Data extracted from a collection

———

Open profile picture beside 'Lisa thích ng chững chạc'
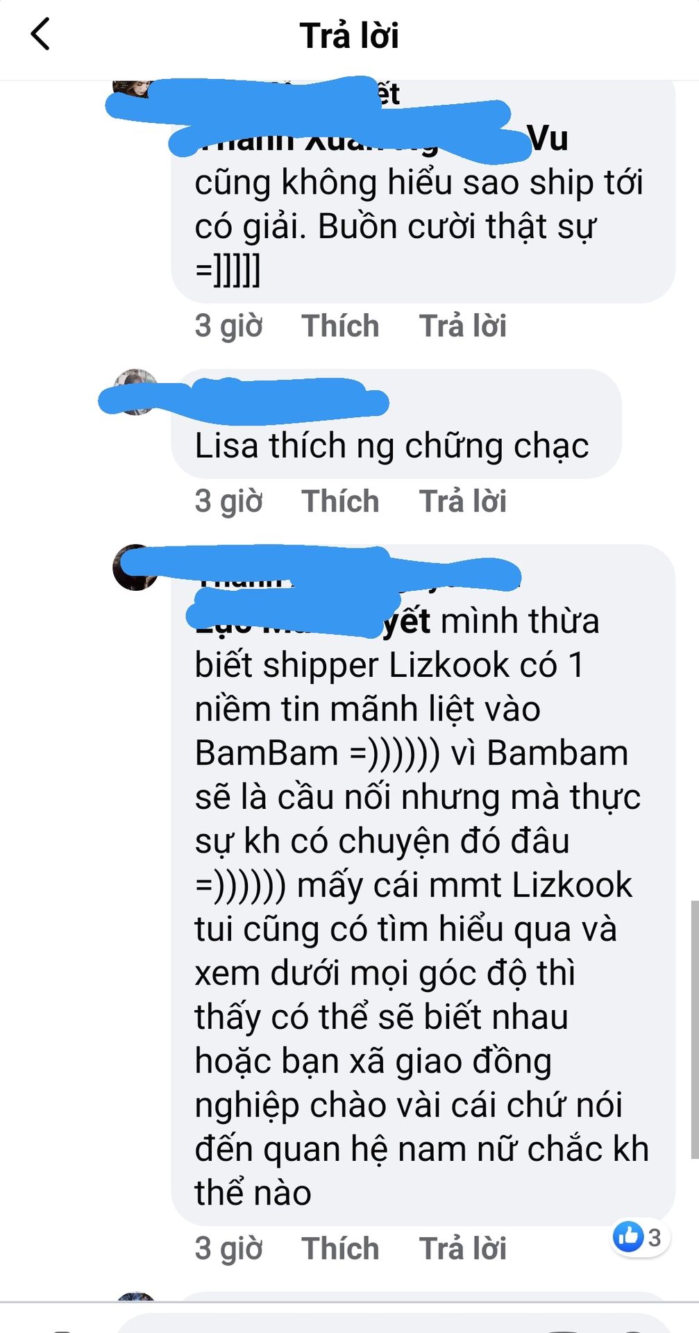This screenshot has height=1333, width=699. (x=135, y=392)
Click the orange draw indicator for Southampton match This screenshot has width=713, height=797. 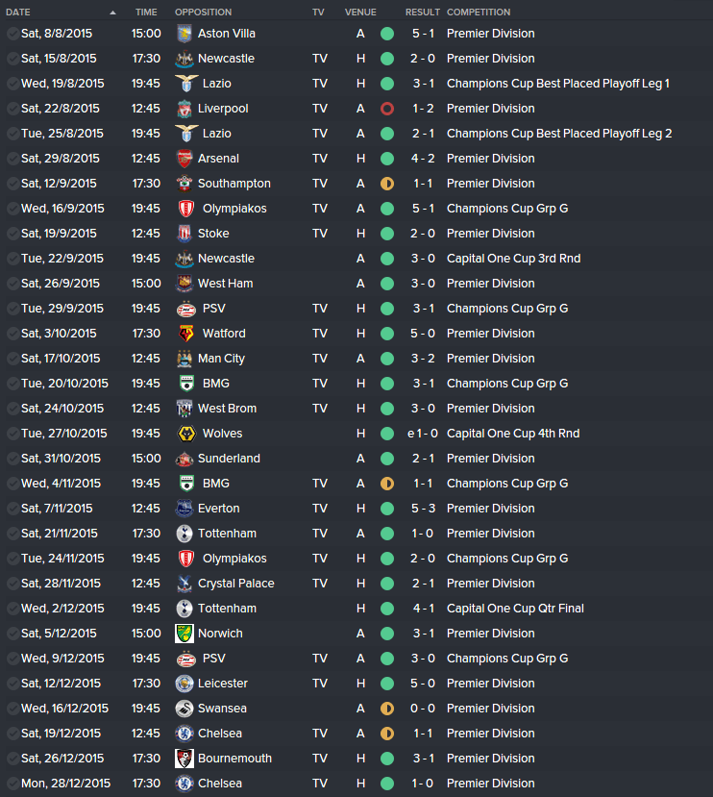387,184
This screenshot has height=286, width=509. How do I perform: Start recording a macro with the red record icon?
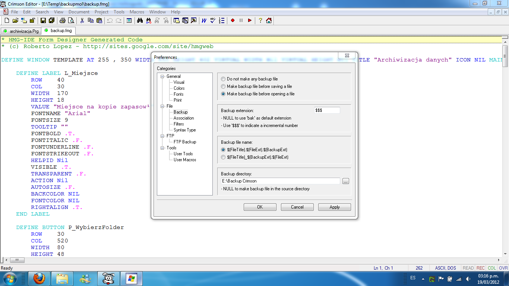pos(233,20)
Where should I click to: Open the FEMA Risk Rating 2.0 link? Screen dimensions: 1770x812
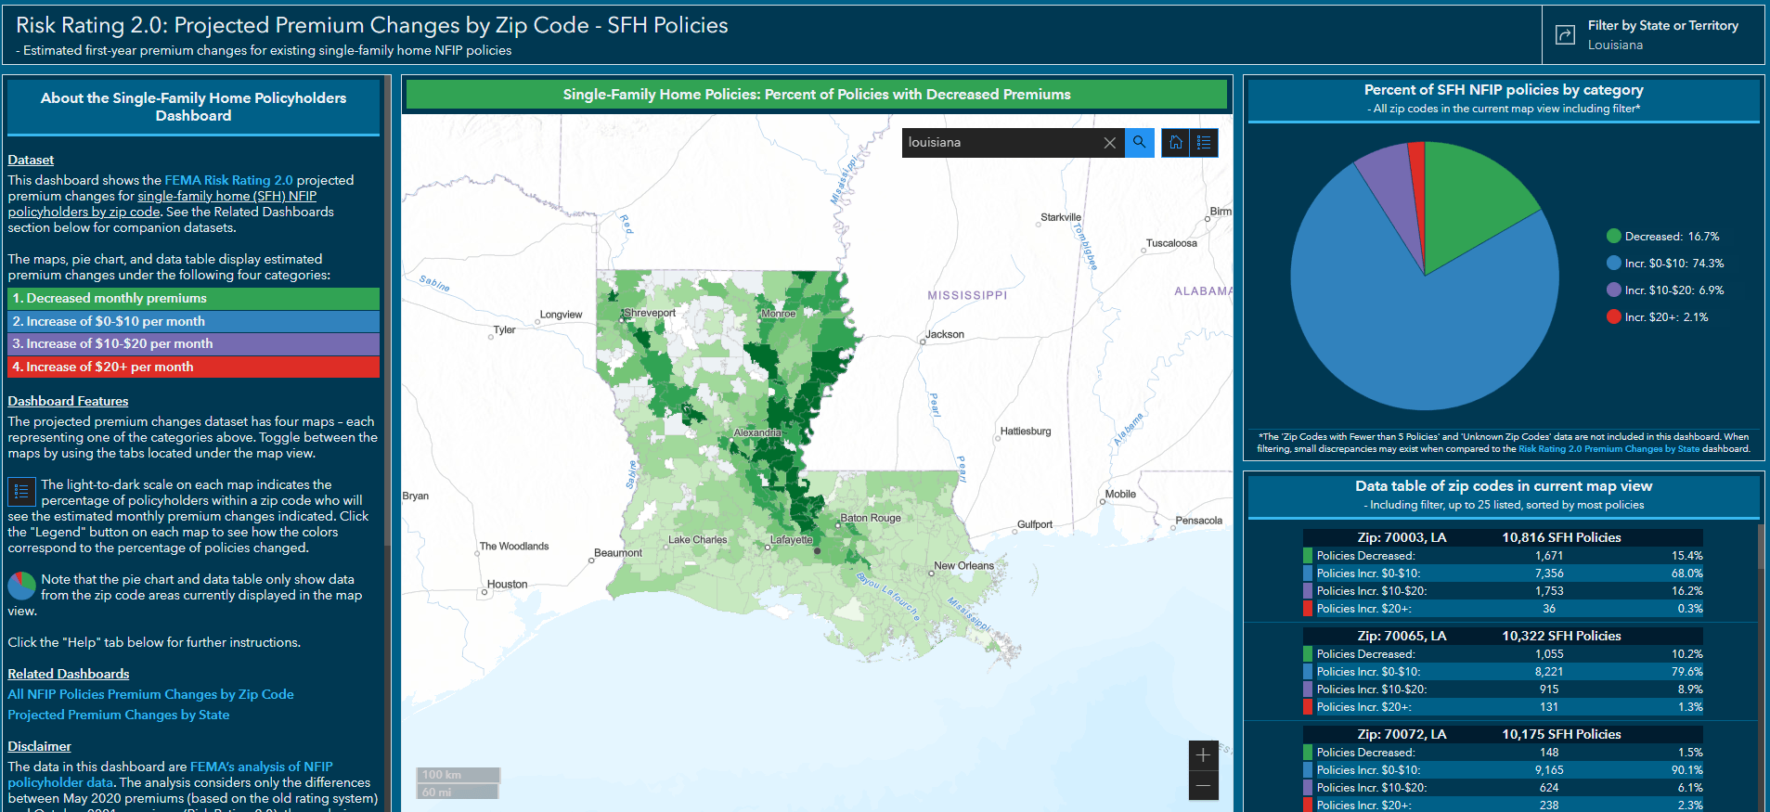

———

What the exercise asks:
Your output must consist only of the lines from the line with "This screenshot has height=286, width=509." through the final line of the data, both included, reproduced exactly and free of pictures.

Task response:
This screenshot has height=286, width=509. How do I perform: Start recording a macro with the red record icon?
pos(233,20)
Where should I click to: Open the FEMA Risk Rating 2.0 link? Screen dimensions: 1770x812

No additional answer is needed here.